Los inmensos cafetales fomentados por el primer gran contingente europeo llegado a Cuba cambiaron, sobre todo, el paisaje oriental, a tal punto que nuestra Historia define la etapa entre 1791 y 1810 como el «período francés».

Pero aquellos franceses de Anjou, Normandía, Bretaña, Poitou, Bearne… junto con otros de cuna haitiana, trajeron en su mudanza de urgencia más que patrimonio empaquetado, semillas, técnicas nuevas para cultivo y secado, acueductos y caminos.

En los barcos venían libros deslumbrantes que hicieron que estos emporios económicos también fueran refugios de alta cultura, y «a bordo» de sus cabezas los colonos cargaban el tesoro más grande que puede reunir un ser humano: saberes, prácticas eficaces y ansias de conocimiento e innovación que ayudaron a que su nueva nación de asentamiento ocupara, con productos muy demandados como el café y el azúcar, espacios de mercado internacional que un Haití en llamas perdía sin remedio.

§ **Registros de datos**
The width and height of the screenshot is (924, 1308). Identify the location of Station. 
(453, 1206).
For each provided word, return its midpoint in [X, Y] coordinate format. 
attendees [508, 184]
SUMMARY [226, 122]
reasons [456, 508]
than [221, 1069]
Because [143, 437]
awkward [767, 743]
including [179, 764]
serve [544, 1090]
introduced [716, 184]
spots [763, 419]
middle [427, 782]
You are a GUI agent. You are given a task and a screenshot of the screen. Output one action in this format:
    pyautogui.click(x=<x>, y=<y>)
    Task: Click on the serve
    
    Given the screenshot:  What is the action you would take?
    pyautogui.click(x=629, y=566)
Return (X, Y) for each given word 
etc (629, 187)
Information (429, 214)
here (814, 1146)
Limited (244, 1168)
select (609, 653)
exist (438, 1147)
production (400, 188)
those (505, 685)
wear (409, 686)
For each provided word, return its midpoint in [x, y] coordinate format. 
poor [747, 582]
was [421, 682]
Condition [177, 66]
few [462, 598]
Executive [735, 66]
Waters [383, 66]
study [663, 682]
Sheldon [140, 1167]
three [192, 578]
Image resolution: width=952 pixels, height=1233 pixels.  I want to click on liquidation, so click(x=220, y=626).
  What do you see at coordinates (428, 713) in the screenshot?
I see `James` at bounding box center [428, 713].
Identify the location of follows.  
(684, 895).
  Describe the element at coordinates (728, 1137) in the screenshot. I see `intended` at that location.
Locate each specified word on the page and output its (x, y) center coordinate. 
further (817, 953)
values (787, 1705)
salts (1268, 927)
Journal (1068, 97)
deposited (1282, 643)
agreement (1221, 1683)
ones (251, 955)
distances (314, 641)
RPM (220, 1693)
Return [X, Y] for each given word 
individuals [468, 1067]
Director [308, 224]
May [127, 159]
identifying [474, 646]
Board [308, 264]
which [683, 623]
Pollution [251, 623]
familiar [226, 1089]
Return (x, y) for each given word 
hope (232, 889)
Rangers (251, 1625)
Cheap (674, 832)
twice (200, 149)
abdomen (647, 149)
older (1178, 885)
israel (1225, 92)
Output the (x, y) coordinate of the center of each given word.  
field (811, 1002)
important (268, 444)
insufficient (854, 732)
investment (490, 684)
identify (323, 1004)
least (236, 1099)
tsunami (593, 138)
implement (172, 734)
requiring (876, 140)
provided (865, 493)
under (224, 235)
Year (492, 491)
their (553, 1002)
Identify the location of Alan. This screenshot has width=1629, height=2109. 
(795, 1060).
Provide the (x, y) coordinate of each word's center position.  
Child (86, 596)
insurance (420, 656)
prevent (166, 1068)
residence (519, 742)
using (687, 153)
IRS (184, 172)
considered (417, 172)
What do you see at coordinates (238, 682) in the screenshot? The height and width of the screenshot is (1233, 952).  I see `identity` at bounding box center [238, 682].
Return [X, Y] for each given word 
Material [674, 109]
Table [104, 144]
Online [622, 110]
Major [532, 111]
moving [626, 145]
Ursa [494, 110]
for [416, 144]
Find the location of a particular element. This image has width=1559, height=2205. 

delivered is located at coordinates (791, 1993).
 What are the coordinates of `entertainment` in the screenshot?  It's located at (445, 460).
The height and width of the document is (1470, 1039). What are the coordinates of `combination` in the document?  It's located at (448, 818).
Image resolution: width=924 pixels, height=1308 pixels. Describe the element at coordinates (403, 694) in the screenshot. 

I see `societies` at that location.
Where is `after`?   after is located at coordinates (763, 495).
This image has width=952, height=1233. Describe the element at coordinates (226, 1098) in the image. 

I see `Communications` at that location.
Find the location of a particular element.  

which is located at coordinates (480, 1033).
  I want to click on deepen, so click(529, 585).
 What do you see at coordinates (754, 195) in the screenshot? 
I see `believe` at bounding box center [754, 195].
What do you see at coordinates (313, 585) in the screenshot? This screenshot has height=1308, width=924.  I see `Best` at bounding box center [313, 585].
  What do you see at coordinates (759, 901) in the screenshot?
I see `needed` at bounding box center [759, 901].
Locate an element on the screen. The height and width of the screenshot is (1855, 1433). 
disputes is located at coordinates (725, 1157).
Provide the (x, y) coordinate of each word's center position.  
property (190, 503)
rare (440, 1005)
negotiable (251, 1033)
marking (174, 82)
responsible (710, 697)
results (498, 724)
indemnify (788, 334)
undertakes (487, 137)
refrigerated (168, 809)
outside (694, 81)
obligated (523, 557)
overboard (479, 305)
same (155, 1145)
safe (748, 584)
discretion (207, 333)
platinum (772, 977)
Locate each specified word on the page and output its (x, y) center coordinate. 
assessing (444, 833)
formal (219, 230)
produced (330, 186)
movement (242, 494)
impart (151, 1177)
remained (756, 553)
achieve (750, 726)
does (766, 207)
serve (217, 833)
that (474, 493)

§ **Lista de tareas**
1. Enumera las regiones francesas de origen de los colonos que menciona el texto sobre los cafetales franceses en Cuba.
2. Continúa el texto sobre los cafetales franceses en Cuba a partir de su última oración.
No es necesario consultar los registros.

§ **Respuestas**
1. Anjou, Normandía, Bretaña, Poitou, Bearne

2.
Al pie de aquellos lomeríos, en un ambiente cultural en principio anacrónico pero que después terminaría por marcar positivamente el entorno, los afortunados leían en novedosas tertulias a autores que aún el mundo reverencia: Victor Hugo, Montaigne, La Fontaine, Racine, Chateaubriand… cuyas letras develaban otro universo literario en el escenario que se descubría ante los recién llegados. No es extraño que, en cierto período, el idioma francés fuera bastante usado en el musicalísimo Santiago.

Tales antecedentes son concordantes con la inscripción, en noviembre del año 2000, de estas plantaciones cafetaleras del sur oriental en la Lista del Patrimonio Mundial de la Organización de Naciones Unidas para la Educación, la Ciencia y la Cultura (Unesco) como Paisaje Arqueológico.

En efecto, la cultura tiene mucho que ver en este caso. Llegados a Cuba con la idea de quedarse —no con el apuro saqueador de los colonizadores españoles—, los galos construyeron casas más sólidas, bellas y confortables en las que no faltaban los jardines ni la frecuente animación de fiestas en las cuales las contradanzas, valses, pasapiés y minuets movían a los fogosos bailadores cubanos a aprender movimientos desconocidos. Los franceses, en resumen, mostraban preocupación por hacer más llevadero el trabajo y más placentero el ocio.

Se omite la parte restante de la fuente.